Collection entries:
·····

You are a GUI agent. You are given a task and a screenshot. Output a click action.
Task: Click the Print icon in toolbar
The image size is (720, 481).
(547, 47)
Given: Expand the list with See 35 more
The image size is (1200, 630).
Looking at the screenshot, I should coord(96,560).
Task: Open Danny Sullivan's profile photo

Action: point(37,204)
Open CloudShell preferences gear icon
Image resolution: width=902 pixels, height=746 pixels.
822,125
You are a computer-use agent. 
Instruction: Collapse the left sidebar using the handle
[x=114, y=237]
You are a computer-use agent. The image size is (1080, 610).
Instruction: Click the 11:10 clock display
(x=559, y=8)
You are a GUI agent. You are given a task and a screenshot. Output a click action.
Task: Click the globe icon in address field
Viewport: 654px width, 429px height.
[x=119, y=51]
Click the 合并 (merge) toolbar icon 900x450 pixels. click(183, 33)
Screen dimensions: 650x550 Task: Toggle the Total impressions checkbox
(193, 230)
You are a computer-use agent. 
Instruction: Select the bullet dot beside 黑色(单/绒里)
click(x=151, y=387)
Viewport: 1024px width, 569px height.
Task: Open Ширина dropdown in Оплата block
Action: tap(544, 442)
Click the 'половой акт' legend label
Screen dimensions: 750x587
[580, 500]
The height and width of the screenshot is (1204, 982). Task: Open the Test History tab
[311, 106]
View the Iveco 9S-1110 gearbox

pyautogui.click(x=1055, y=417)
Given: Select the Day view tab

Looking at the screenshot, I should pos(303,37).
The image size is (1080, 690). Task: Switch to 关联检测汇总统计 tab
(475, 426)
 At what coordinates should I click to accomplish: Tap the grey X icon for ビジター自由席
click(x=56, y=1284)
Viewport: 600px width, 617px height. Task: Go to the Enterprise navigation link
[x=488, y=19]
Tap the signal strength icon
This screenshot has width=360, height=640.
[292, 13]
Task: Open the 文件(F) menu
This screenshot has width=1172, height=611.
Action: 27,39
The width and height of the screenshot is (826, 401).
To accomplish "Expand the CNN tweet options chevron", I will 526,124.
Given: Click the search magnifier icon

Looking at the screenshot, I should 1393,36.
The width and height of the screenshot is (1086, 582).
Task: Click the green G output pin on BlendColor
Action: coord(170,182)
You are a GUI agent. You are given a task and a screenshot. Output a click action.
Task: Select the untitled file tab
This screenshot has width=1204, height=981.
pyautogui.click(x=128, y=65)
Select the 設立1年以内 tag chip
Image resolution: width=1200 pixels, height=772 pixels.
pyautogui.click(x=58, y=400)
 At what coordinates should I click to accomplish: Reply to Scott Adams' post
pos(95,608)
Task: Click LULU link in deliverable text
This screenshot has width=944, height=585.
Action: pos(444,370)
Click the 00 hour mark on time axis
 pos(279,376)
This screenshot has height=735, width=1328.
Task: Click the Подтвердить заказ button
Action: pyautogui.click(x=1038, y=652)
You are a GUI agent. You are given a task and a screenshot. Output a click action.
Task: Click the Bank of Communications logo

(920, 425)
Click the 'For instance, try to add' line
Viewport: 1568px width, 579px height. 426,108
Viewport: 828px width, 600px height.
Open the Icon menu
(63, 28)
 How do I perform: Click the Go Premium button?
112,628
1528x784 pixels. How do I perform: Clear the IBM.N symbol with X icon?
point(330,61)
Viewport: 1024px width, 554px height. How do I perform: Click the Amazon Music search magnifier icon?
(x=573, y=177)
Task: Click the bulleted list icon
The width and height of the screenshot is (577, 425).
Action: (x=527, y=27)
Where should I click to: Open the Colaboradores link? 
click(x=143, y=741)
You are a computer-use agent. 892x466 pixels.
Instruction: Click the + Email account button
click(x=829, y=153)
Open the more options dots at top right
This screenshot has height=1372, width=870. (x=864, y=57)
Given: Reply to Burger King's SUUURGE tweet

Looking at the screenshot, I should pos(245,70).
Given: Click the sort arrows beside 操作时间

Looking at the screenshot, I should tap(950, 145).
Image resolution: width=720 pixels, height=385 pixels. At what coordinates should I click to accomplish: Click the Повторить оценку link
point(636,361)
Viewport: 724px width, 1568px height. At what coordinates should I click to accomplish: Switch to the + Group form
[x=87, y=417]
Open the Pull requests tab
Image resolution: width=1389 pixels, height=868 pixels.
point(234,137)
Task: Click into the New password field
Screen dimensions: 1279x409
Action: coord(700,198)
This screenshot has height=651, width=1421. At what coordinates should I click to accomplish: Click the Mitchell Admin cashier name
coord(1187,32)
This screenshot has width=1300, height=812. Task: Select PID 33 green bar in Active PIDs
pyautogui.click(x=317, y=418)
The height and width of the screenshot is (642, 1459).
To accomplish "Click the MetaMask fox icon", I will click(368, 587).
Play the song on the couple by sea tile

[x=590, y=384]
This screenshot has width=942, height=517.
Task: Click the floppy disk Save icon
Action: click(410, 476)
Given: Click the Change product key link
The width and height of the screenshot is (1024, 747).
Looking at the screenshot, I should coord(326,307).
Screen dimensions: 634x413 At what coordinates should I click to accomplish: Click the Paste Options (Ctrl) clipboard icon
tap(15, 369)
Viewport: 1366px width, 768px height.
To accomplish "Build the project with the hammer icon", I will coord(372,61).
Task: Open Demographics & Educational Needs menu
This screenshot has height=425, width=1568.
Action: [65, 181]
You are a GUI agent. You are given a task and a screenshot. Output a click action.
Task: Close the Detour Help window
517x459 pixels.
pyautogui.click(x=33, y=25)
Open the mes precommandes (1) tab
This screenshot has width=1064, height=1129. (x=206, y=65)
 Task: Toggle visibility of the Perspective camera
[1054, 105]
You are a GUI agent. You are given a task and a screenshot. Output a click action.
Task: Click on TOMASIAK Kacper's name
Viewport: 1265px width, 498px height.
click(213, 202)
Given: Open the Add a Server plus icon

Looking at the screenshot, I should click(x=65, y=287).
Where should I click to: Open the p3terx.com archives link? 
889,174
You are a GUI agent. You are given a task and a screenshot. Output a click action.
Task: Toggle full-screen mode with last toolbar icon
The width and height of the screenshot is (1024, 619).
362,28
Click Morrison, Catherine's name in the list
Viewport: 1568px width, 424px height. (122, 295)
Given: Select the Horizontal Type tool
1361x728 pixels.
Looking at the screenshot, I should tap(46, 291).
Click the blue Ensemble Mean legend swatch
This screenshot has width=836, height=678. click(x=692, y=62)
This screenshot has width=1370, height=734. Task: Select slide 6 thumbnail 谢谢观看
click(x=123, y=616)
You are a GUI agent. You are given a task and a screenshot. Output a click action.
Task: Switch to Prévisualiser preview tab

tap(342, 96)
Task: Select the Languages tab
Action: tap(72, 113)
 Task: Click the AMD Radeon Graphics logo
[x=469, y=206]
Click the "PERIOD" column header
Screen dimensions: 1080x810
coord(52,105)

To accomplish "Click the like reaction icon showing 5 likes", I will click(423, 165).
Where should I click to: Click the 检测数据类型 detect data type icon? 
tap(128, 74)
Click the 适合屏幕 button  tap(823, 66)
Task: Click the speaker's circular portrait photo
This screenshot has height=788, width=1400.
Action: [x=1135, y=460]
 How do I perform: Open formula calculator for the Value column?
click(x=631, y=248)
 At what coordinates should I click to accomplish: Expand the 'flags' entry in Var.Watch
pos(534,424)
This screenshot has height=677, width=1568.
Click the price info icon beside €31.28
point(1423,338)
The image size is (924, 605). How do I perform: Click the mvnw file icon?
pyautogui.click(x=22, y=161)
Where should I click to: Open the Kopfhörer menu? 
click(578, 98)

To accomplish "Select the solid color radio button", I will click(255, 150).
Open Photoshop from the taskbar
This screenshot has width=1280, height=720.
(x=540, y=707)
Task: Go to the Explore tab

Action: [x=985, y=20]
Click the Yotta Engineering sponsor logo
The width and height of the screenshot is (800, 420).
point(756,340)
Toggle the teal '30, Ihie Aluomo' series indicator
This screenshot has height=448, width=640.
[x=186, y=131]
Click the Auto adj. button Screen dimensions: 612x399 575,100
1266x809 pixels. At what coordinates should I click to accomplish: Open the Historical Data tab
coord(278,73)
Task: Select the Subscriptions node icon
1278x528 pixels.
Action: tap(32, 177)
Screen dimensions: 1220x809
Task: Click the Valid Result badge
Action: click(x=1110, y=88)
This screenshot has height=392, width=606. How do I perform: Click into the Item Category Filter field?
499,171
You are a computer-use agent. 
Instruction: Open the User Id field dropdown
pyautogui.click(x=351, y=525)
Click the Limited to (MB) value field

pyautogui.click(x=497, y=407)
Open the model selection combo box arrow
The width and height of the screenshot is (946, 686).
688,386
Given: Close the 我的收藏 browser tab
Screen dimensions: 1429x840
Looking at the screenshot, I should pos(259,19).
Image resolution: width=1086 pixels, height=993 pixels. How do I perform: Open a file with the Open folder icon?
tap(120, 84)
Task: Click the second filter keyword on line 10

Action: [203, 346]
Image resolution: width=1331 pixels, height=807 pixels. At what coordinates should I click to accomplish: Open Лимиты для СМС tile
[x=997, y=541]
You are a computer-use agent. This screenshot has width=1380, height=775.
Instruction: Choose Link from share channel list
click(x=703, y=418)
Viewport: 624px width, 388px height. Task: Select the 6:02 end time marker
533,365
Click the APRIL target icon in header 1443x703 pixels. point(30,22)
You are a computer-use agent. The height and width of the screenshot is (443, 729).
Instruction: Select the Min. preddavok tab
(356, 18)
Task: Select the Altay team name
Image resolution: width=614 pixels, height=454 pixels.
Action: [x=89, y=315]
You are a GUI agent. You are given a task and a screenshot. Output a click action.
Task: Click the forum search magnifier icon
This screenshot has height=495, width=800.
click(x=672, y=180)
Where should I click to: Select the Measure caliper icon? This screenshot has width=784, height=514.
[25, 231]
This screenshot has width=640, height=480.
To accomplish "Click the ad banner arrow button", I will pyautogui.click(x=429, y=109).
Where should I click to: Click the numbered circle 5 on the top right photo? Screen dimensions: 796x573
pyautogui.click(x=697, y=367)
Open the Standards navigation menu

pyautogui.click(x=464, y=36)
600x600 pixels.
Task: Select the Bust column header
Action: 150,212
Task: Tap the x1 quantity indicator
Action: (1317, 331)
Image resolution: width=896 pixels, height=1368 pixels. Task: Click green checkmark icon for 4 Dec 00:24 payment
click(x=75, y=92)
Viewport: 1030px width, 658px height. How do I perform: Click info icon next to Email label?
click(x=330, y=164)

·····

## YOUR OBJECTIVE
What lines in the records above include the string "toolbar"? Copy each one.

## SOLUTION FOR THIS PROBLEM
Task: Click the Print icon in toolbar
Click the 合并 (merge) toolbar icon 900x450 pixels. click(183, 33)
Task: Toggle full-screen mode with last toolbar icon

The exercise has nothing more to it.